Elle me manque. Encore une nouvelle année passée sans elle, le temps file et mes souvenirs de son visage sont flous à présent.

Je maudits mon père de ne pas avoir fait attention à elle comme le joyau qu'elle était. La vie à la maison était encore supportable quand ma mère était là, c'est incroyable comme la disparition d'une seule personne peut détruire un équilibre. C'est bien la preuve que ma mère était le vrai pilier de cette famille, que la bonté et l'ouverture d'esprit sont bien plus utiles à une communauté que la violence et la peur.

Comme toujours, sa tombe est bien fleurie. Je sais que mon père vient ici tous les ans sans exception tout comme moi, en dehors de ça il demande régulièrement à ce que des fleurs y soient déposées. C'est pour ça que je viens toujours un jour avant ou après l'anniversaire de sa mort, pour éviter de croiser mon père.

Malgré tous ses travers, on ne peut pas dire que mon père ne soit pas un homme fidèle. Il était tellement amoureux d'elle qu'il ne s'est jamais remarié après.

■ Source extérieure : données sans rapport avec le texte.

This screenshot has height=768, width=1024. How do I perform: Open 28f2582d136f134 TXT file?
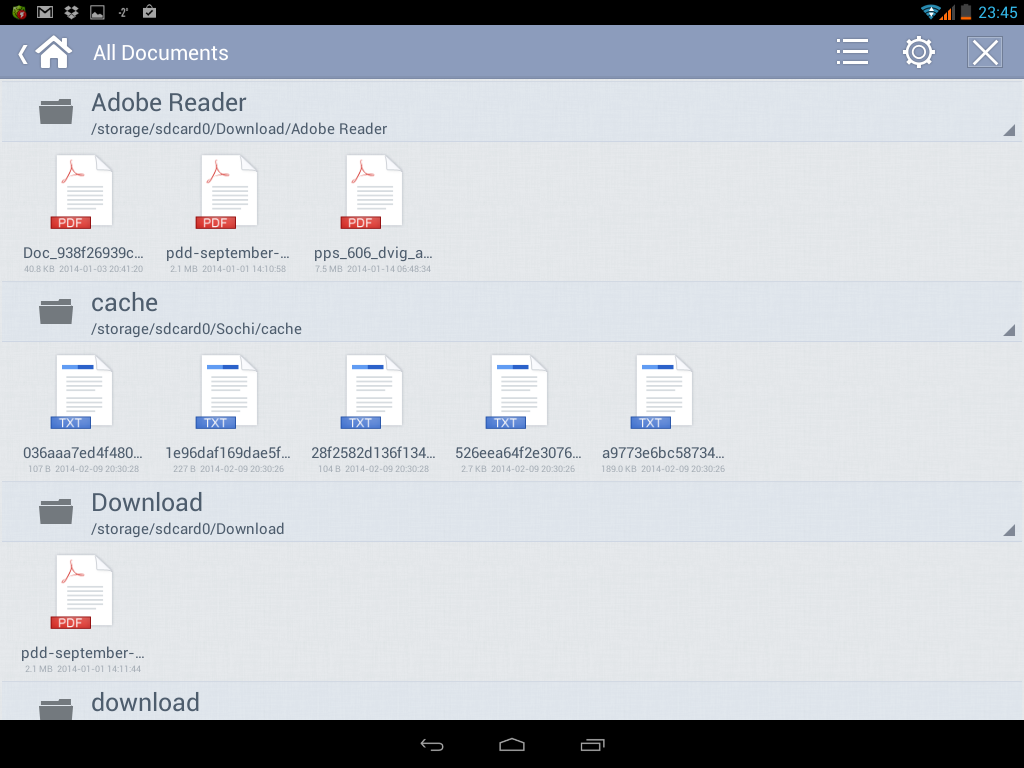pos(373,413)
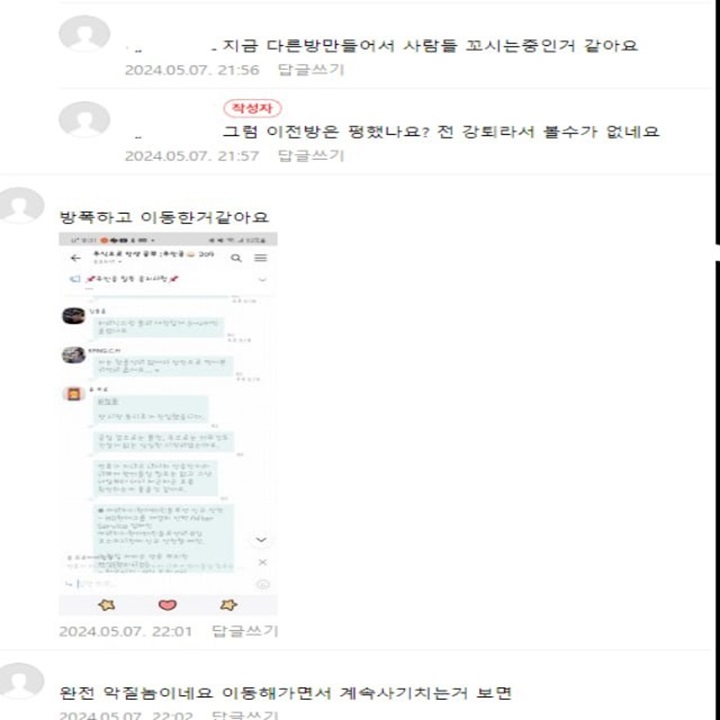This screenshot has width=720, height=720.
Task: Open the KPNG.C.H chat user avatar
Action: [73, 355]
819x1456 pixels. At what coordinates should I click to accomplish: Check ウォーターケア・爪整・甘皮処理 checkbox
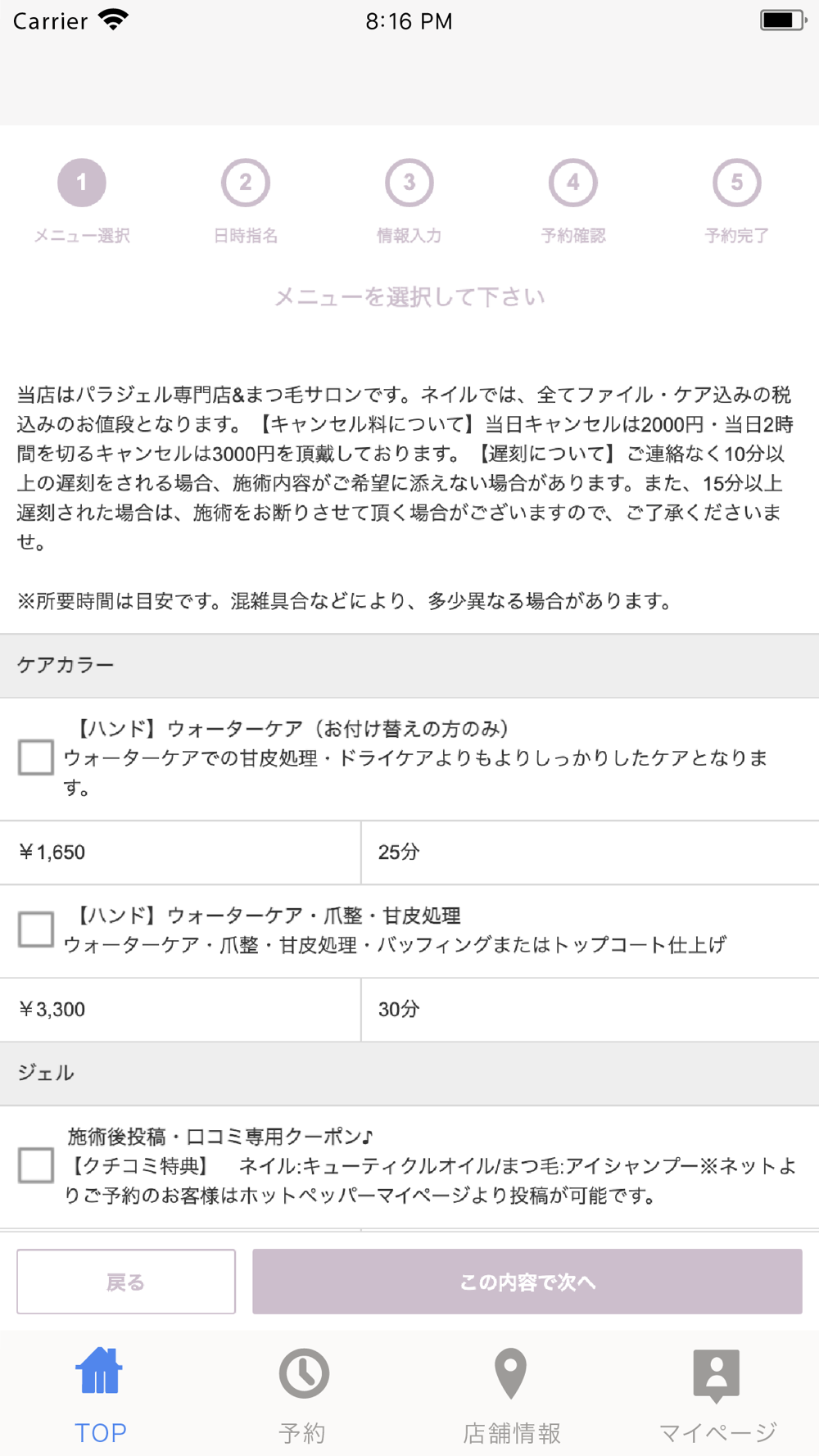(36, 929)
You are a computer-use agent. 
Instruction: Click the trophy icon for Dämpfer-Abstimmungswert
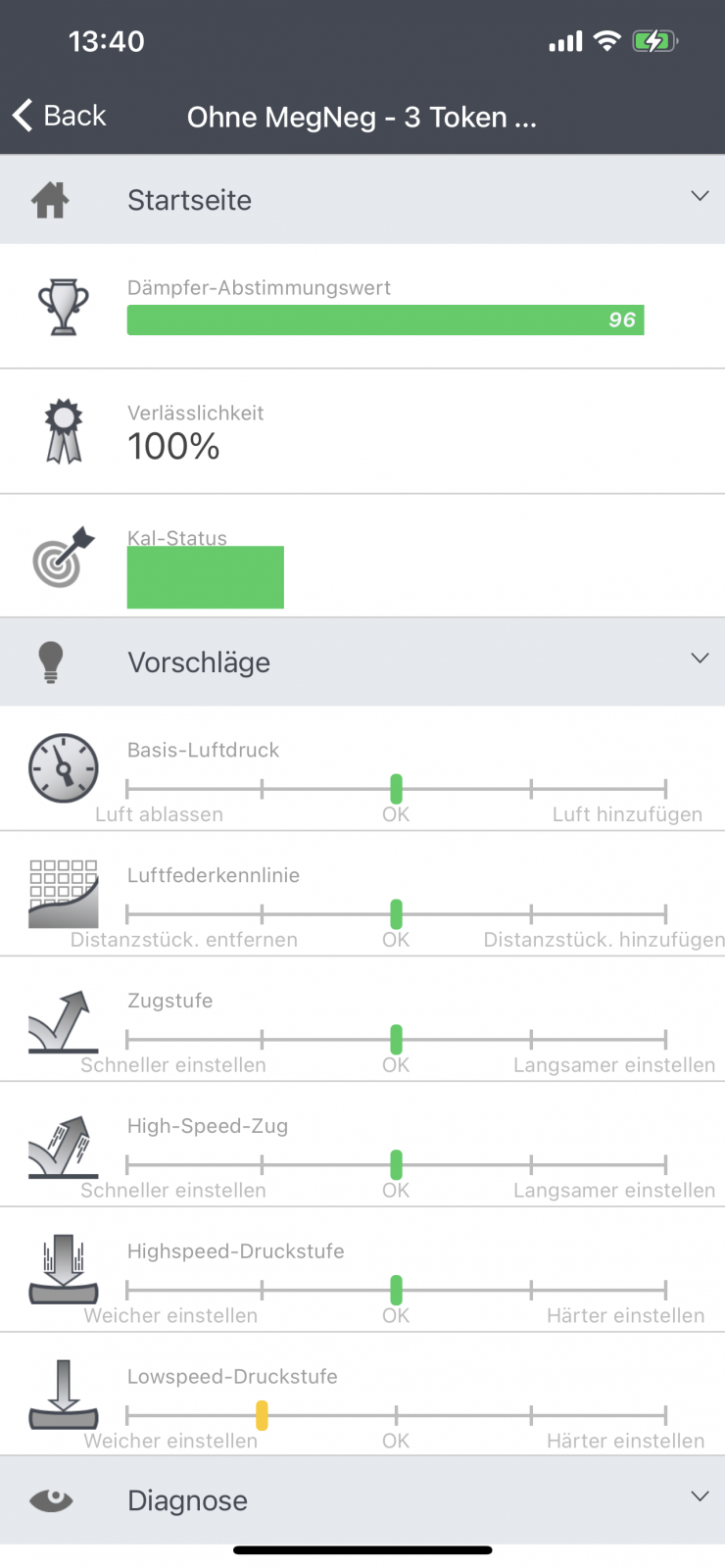pos(63,307)
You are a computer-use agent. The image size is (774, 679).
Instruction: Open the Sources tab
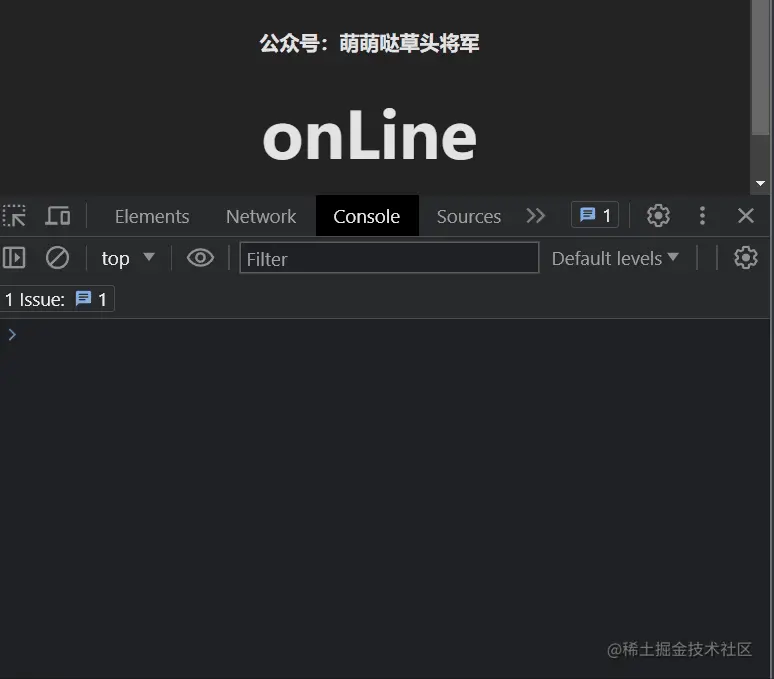click(x=468, y=216)
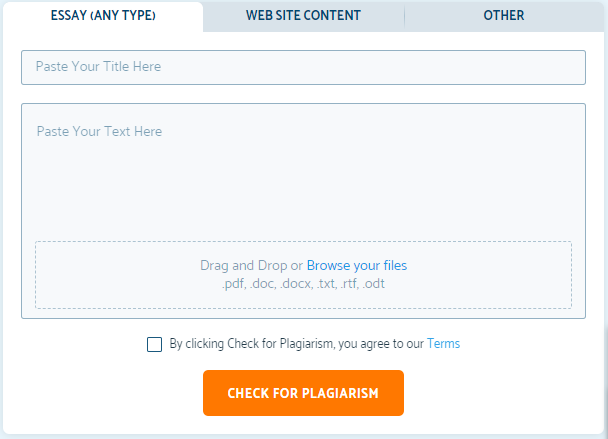
Task: Click the 'WEB SITE CONTENT' tab heading
Action: coord(303,16)
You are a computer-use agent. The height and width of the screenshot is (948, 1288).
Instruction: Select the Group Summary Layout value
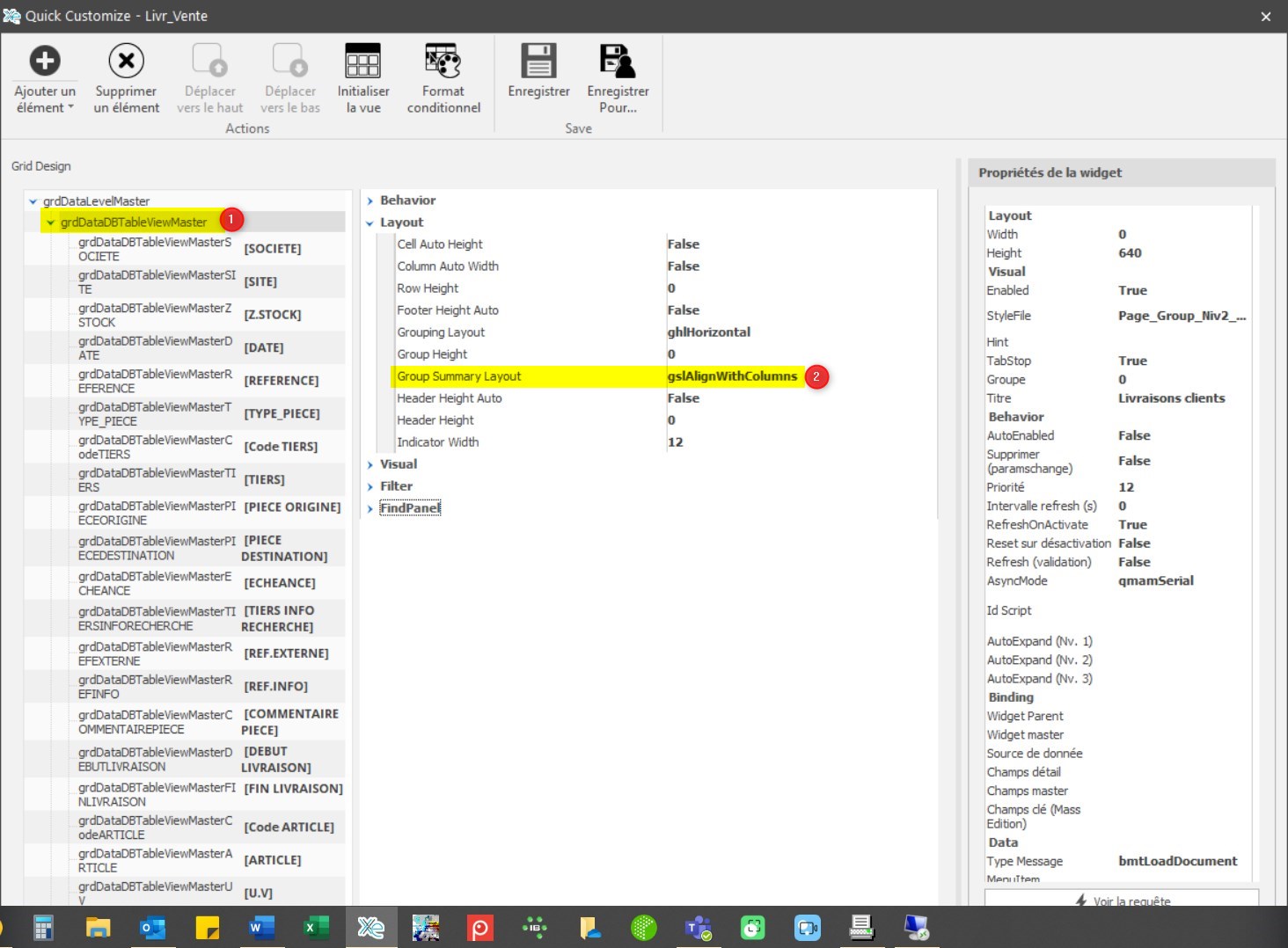click(x=732, y=376)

Je le soupçonne d'avoir trouvé en ma mère tout ce qu'il n'aurait jamais pu être, quand elle était vivante il était un peu différent même si je ne m'en souviens que très peu. Elle le rendait meilleur, sans aucun doute.

Ce que je ne saurais jamais, c'est ce qu'elle trouvait à cet homme. 

Ma mère était la seule à voir qui j'étais à une époque où je ne me posais même pas encore ces questions, l'instinct maternel sans doute. Et puis ce rayon de soleil a disparu, et seul dans le noir je me suis perdu. Il n'y avait plus que mon père pour me guider sur un chemin que je n'avais pas envie d'arpenter, mais qui semblait être la seule possibilité. J'aurais préféré apprendre à me défendre plutôt que d'apprendre à faire mal, savoir comment me faire de l'argent plutôt que de le voler ou d'escroquer... Il faut bien se rendre à l'évidence, j'ai toujours été un intellectuel et pas vraiment l'homme de main idéal.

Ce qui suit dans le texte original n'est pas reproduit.